Im Ersten präsentiert sich in Abraham nun ein ganz anderer Kämpfer, der hauptsächlich von seiner Schlagkraft lebt. Die K.o.-Chance jedenfalls ist wesentlich größer als bei Sturm. Interessant, worauf die TV-Zuschauer mehr anspringen. Das unmittelbare Fernduell kam nur zustande, weil Abraham zum ursprünglich geplanten Kampftermin 4. Oktober nicht fit war. Der Wahl-Berliner wollte in der Woche vorher mit einer Gewaltkur das Gewichtslimit von 72,574 Kilo erreichen und schwächte damit sein Immunsystem derart, dass er sich eine Virusinfektion einhandelte.

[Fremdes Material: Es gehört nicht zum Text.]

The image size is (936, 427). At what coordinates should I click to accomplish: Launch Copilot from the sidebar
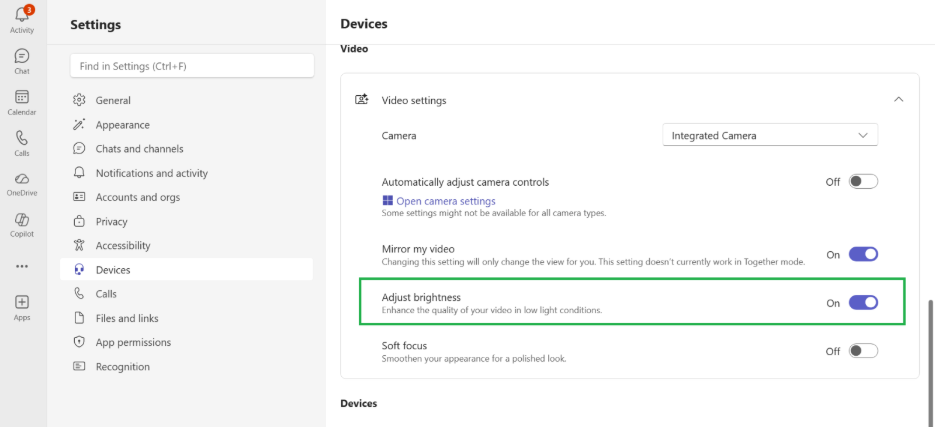[21, 220]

Krankheit nur vorgetäuscht?

"Arthur war gar nicht krank", glaubt allerdings Arturo Marquez. Der Vater und Trainer des Pflichtherausforderers vermutet vielmehr ein Kneifen des Weltmeisters: "Er hat Raul total unterschätzt. Bei der genaueren Video-Analyse hat er dann gesehen, wie stark Raul wirklich ist, und wollte nicht mehr in den Kampf gehen." Sein 37 Jahre alter Sohn, der sich das Herausfordererrecht überraschend im Juni gegen Giovanni Lorenzo erkämpfte, war dagegen gar nicht unglücklich über die Verschiebung: "So konnte meine Cutverletzung besser abheilen. Ich bin hart, ruppig und aggressiv und habe vor, der neue Weltmeister zu werden."

Klare Quoten

Nur 1,14 Euro für einen Euro Einsatz zahlen allerdings die Buchmacher für einen Sieg von Abraham, wer auf Marquez setzt, bekommt 5,50 Euro ausgezahlt. Die Favoritenrolle ist also klar verteilt. Für den gebürtigen Armenier ist der Amerikaner mit mexikanischen Wurzeln ohnehin nur eine Zwischenstation auf dem Weg zu größeren Zielen: "Ich will die Titel von IBF, WBA und WBC vereinen." WBC-Champ ist US-Star Kelly Pavlik, der auch ständig Gewichtsprobleme hat.